I expect they will. GPT-4 already has pretty human-like moral judgements. To be clear, GPT-4 isn't aligned because it's too weak or is biding its time. It's aligned because OpenAI trained it to be aligned. Bing Chat made it clear that GPT-4 level AIs don't instrumentally hide their unaligned behaviors.

Whether GPT-4 is "aligned" or not, it is clearly too weak to bide its time or hide its misalignment, even if it wanted to. The conclusions of the ARC evals were not that the models were refusing to plan or carry out their assigned tasks; its that they were just not capable enough to make things work.

Sure, escape in that counterfactual would be a lot harder.

But note that the minimum hardware needed to run a human-level intelligence is well-known - in humans, it fits in a space of about 1000 cubic centimeters and takes ~10 W or so at runtime. And it would be pretty surprising if getting an extra 10% performance boost took OOM more energy or space, or if the carbon -> silicon penalty is extremely large, even if H100s specifically, and the current ML algorithms that run on them, aren't as efficient as as the human brain and human cognition.

(Of course, the training process for developing humans is a lot more expensive than their runtime energy and compute requirements, but that's an argument for human-level AGI not being feasible to create at all, rather than for it being expensive to run once it already exists.)

I do not believe there exists a strong reason to expect this trend to reverse suddenly at some future date.

I expect this trend will reverse precisely when an AI system itself is capable of reversing it.
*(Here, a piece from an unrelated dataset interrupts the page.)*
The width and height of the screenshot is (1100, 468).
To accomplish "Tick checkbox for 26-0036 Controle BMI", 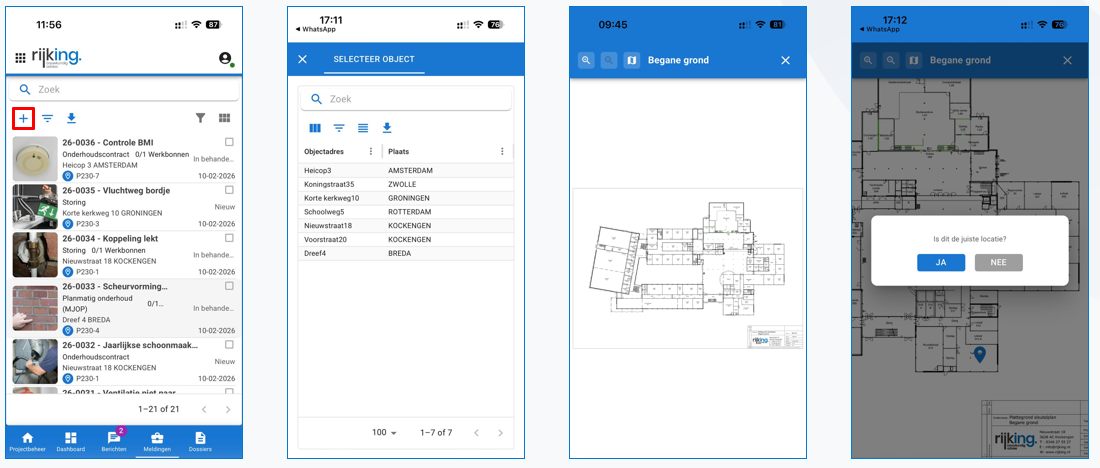I will click(229, 142).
No current AI system is close to the point of being able to (deliberately) escape control of its human creators: even evaluating frontier models for this possibility requires giving them a lot of help. But I would say that's mostly a fact about current capability levels being far below human-level in the relevant sense, rather than anything to do with alignment.

I think there are also some reasons to expect that human-level AI systems will be harder to control, compared to a human of the same capabilities level. For example, an AI system built out of LLMs glued together with Python code, running on computers designed and built by humans, has a lot of avenues to probe for bugs in its environment. The AI may not even need to look for exotic vulnerabilities at low levels of abstraction (which are often difficult to exploit in practice, at least for humans) - ordinary misconfigurations or unpatched privilege escalation vulnerabilities often suffice in practice for human hackers to take full control of a digital environment.

(Contrast this setup with a human locked in a concrete cell, probing for bugs in the construction of the concrete - not likely to get very far!)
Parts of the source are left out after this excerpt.